### EXCERPTED PASSAGE

What's a Star BirdThe Star Bird was a cool electronic toy from the late 1970s. It was a contemporary of Big Trak and Rom the Space Knight. (Perhaps you've heard of Rom? If not, pick approximately every other entry in this blog since I started it in 2008.) In fact, Bing McCoy – the man that created the Rom concept – was also the mind behind this toy.
Mounted on the front are twin "lasers" that one can fire by pressing a button. The true gimmick, however, is the engine sound. It responds to the angle you hold the ship. Point it down and you're coming in for a landing. Point it up and you're taking off. Hold it straight and, um, you maintain altitude.
The patent for the toy looks amazingly close to the final product, so perhaps McCoy and his partners also came up with the other cool feature. You can take pieces off and reconfigure it! Pop the front off and engine out, reconnect, and you've got a fighter. The two tail fins come off as drone fighters. Slide the outer hull off the front and you've got a sleeker cockpit underneath. Eject the laser turret and its an escape pod. Oh, just go look at the instructions.
Sadly, one of the local comic book stores – in fact, the newest – was closing. Of course, Hit Comics opening less than half a mile from the biggest comic store in town, The Deep, probably wasn't a great idea to begin with. The owner had actually been doing collectible shows for a while before opening the shop and will continue to do so now that it's closed. He specializes in comic books and Star Wars toys and memorbilia, but has other collectibles, too. So when I saw on Facebook that the store was having a going out of business sale, I went to check it out.
I found a few comics to buy, but nothing I'd really been looking for. I had to talk myself out of buying a complete set of 7 Guys of Justice because I'd have wound up with far more duplicates than I would have filled in missing issues. It wasn't until I was checking out I spotted the Star Bird box behind the counter. GASP!
Two things were at play in my mind. First, it was invented by the same team that invented Rom. Second, my best friend in elementary school had one and I never did. (You'll probably never read this, but hi, Cody!) So I ask if I can see it. I haven't held a Star Bird in decades.

######
### MATERIAL SHOWN

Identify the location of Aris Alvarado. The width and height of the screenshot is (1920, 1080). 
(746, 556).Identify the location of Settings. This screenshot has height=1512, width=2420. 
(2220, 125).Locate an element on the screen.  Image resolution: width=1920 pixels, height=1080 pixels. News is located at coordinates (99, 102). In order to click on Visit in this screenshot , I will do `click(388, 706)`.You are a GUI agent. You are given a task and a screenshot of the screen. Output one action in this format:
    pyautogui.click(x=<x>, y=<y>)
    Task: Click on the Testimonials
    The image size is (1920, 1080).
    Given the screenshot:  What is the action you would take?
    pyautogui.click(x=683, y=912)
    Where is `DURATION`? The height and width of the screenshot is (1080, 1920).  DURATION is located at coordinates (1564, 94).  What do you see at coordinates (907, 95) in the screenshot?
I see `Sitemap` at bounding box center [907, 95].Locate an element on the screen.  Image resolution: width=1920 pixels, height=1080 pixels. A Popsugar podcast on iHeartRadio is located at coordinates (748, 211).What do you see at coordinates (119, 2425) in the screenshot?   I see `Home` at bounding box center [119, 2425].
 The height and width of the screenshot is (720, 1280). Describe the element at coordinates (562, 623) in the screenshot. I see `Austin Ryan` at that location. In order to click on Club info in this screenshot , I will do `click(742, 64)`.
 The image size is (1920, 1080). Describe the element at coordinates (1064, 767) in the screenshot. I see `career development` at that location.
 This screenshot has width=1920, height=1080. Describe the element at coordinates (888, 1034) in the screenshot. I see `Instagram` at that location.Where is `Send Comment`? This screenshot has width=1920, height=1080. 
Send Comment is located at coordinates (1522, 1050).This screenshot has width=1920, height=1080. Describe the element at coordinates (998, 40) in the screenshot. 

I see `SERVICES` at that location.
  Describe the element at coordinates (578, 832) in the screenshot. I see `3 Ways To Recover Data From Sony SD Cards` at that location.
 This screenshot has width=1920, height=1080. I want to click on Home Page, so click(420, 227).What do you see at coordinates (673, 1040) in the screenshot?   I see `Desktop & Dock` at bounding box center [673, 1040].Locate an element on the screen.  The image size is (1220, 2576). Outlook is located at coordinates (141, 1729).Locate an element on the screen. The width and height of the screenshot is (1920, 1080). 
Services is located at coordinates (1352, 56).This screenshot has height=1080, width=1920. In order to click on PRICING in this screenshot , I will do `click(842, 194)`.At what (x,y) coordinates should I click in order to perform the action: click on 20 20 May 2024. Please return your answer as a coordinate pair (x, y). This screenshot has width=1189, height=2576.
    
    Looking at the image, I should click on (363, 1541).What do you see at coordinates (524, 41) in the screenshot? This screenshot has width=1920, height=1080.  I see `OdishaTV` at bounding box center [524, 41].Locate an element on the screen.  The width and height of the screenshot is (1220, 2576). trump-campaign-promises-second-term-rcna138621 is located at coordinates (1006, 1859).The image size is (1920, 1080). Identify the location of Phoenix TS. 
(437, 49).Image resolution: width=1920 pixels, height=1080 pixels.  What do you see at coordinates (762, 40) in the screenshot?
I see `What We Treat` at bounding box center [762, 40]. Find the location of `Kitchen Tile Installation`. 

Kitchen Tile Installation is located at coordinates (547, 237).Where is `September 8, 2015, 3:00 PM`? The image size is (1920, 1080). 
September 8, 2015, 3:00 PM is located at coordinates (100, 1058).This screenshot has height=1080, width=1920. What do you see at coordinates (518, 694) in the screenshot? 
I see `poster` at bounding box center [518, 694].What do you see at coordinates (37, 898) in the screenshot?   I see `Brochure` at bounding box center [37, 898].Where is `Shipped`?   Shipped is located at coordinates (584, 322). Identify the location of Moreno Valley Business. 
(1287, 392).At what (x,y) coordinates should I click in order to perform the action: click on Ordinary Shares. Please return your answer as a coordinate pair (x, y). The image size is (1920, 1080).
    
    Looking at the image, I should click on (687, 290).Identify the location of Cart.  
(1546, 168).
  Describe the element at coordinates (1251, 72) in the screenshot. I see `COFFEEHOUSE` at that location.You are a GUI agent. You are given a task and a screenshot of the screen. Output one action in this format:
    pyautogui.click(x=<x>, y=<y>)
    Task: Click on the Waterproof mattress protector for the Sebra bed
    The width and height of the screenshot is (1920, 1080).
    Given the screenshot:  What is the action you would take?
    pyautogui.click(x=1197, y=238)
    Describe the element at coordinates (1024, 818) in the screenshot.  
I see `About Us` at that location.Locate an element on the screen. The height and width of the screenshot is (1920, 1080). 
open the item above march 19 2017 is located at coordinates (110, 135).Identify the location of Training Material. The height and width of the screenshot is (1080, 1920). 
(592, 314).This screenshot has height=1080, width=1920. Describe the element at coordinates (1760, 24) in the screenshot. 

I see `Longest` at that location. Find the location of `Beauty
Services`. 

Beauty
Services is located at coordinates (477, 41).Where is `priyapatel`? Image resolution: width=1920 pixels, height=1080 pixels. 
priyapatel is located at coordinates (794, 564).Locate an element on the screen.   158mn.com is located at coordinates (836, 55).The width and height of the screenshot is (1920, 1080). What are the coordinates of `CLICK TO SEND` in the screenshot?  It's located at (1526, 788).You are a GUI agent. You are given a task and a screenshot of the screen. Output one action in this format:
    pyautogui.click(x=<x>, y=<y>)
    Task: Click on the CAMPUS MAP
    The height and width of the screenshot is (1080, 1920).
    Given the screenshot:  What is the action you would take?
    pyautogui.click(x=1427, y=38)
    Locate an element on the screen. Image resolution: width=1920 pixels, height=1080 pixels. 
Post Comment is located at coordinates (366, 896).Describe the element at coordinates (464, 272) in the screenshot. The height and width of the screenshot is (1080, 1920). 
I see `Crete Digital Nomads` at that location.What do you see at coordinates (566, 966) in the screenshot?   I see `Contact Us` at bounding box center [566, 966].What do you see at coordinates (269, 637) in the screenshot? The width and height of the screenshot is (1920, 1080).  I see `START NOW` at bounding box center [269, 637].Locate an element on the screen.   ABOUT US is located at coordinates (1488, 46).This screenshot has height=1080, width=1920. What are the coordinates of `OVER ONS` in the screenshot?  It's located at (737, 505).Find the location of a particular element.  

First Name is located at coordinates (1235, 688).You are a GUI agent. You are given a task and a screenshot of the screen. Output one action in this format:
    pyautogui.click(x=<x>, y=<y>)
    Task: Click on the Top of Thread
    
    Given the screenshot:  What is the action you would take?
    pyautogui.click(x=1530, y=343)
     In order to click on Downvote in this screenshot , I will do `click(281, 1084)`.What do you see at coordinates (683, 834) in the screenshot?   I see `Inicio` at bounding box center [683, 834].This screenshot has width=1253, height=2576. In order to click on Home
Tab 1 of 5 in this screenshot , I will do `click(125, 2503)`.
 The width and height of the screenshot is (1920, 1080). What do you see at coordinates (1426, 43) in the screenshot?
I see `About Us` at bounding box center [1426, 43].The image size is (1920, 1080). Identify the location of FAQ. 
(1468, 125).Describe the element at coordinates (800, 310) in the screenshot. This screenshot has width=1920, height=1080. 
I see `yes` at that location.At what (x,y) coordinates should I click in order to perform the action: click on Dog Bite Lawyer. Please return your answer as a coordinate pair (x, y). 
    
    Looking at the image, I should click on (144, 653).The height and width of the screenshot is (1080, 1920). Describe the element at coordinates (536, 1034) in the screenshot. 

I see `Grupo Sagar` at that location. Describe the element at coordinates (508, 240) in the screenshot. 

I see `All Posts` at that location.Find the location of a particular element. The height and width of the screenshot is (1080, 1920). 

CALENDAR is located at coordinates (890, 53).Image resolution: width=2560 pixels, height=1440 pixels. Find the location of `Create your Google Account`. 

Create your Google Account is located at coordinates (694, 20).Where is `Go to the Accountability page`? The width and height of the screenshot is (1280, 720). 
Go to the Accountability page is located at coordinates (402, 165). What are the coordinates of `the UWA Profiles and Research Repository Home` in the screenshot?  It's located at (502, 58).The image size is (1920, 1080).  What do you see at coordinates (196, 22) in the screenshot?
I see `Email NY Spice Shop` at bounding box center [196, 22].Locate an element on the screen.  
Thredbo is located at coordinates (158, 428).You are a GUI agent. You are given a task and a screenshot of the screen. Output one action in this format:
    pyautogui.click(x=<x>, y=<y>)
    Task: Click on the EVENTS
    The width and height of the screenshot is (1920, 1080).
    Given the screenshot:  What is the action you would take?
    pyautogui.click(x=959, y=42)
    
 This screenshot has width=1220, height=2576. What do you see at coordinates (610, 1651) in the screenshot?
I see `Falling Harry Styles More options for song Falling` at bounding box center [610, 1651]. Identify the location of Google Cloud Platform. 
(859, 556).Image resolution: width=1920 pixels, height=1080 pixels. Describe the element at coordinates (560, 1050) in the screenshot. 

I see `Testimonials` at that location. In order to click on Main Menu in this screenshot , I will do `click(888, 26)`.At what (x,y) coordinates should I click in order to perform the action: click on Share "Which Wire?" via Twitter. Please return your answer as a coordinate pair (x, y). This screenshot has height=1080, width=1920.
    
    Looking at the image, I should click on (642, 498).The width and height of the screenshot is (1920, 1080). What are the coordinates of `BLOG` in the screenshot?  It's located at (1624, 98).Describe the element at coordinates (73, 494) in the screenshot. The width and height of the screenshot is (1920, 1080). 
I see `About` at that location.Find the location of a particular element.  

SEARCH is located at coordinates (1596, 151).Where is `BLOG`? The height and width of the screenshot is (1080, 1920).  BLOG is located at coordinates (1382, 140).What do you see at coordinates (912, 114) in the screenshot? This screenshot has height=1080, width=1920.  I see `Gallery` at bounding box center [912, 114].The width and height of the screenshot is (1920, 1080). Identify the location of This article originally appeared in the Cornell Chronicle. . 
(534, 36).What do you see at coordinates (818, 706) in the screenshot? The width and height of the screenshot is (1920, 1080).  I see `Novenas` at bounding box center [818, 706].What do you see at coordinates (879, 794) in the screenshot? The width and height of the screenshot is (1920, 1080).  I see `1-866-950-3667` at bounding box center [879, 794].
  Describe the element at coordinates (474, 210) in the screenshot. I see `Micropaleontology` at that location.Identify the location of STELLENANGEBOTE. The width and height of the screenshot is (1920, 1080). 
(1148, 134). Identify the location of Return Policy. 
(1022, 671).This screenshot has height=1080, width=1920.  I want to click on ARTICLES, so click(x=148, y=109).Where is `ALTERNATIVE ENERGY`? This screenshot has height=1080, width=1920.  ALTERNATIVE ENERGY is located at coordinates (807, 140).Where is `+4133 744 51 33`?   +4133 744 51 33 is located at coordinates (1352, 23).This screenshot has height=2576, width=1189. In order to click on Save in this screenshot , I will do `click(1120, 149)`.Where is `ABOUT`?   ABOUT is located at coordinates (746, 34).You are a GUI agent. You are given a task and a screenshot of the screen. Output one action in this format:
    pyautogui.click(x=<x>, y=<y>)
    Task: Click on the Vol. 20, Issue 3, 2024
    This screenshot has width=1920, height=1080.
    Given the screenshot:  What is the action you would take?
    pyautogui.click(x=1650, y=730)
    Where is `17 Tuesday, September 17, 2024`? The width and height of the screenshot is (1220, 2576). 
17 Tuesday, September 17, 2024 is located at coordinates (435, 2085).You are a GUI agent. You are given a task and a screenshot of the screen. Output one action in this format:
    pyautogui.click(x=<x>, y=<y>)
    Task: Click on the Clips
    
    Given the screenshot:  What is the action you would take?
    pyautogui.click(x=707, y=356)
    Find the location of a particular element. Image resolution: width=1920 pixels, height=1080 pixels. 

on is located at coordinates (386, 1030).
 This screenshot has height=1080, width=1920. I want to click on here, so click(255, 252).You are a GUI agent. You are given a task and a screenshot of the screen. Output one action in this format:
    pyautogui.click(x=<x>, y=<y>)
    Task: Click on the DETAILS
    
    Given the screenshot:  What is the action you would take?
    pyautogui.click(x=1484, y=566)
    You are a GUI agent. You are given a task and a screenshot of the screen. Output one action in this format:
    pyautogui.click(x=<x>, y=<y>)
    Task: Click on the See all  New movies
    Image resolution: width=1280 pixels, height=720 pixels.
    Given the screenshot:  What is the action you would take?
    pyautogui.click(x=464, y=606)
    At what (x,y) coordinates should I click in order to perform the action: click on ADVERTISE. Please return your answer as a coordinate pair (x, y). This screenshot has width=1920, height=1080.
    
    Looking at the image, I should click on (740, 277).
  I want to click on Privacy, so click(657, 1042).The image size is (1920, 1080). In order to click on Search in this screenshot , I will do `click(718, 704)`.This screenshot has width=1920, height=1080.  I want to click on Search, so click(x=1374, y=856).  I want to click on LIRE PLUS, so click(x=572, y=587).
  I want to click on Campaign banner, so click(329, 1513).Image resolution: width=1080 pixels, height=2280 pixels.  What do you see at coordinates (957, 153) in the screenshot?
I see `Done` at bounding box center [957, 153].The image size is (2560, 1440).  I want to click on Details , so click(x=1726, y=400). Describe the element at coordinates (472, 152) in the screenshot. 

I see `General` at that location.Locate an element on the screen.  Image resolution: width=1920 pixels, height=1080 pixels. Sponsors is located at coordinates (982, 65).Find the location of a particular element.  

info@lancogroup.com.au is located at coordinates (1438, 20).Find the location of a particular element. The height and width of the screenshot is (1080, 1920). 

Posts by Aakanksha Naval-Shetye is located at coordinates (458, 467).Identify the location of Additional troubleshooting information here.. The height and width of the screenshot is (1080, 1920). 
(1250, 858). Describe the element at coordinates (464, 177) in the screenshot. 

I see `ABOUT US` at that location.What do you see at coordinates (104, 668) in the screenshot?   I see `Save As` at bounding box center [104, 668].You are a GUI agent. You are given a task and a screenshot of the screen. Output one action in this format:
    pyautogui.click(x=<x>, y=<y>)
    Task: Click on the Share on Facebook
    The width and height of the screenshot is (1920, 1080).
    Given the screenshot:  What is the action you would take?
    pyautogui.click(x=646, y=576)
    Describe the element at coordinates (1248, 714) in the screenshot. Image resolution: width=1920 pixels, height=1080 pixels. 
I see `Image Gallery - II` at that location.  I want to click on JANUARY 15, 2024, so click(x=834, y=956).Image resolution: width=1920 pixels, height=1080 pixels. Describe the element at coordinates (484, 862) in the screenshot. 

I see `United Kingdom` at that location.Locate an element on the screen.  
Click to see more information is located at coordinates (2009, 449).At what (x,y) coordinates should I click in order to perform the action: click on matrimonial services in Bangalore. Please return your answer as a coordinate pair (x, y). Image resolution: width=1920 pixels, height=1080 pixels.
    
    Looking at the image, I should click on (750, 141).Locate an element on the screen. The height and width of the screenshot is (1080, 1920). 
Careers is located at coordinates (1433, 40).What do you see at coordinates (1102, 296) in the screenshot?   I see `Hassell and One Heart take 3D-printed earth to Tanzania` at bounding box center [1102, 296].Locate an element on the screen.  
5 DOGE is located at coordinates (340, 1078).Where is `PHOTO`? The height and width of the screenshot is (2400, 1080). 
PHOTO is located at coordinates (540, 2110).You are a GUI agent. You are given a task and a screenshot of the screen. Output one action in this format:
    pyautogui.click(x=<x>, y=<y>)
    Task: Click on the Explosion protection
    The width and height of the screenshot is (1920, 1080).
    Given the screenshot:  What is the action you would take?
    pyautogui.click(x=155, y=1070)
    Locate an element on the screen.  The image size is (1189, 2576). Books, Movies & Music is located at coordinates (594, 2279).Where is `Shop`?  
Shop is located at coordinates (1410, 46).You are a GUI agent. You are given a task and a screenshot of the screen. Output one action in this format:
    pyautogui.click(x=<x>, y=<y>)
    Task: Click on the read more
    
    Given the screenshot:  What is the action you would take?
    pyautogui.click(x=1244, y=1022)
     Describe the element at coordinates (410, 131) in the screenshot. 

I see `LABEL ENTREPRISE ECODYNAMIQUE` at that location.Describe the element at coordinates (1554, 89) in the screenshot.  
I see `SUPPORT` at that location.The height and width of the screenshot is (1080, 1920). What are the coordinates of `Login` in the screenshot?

######

Resume the Star Bird blog post where it stops. You won't need the items to do this.

As you can see, the box is not in great shape. It was once sealed in packing tape which has since been removed, leaving those lovely brown marks. And some of the corners have come apart.
Inside I'm surprised to find what looks like a complete Star Bird. It even has the little gun for the turret that everybody – including, if I recall correctly, my best friend – lost. Wow! No instructions, but that's no big deal. Okay, how much? Twenty bucks. Amazingly, I talk myself out of whipping out my debit card and buying it. It's just a hunk of plastic. It'll just sit on a shelf forever. That money is more wisely spent on necessities than this.
That was Wednesday. Thursday I can see in my bank account the bonus from work pending as a deposit for Friday. Holy cow! It's a lot, lot, lot more than I expected. Guess where I'm going back to on Friday?
I do zero research on prices ahead of time. After years of dealing in classic video games of that era, I know a good deal when I see it. What I want to know is whether it's really complete or not, so I check on what pieces it's supposed to come with. When I go back on Friday, it's still there! I determine it is truly complete, so now it's mine!
I considered it, but didn't check the battery compartment before buying. There I failed because it turns out the 9-volt battery connector is torn up. I'm pretty confident I can replace it, though, I just haven't had time yet. I'm hoping that once that's done, I'll have a fully functional toy.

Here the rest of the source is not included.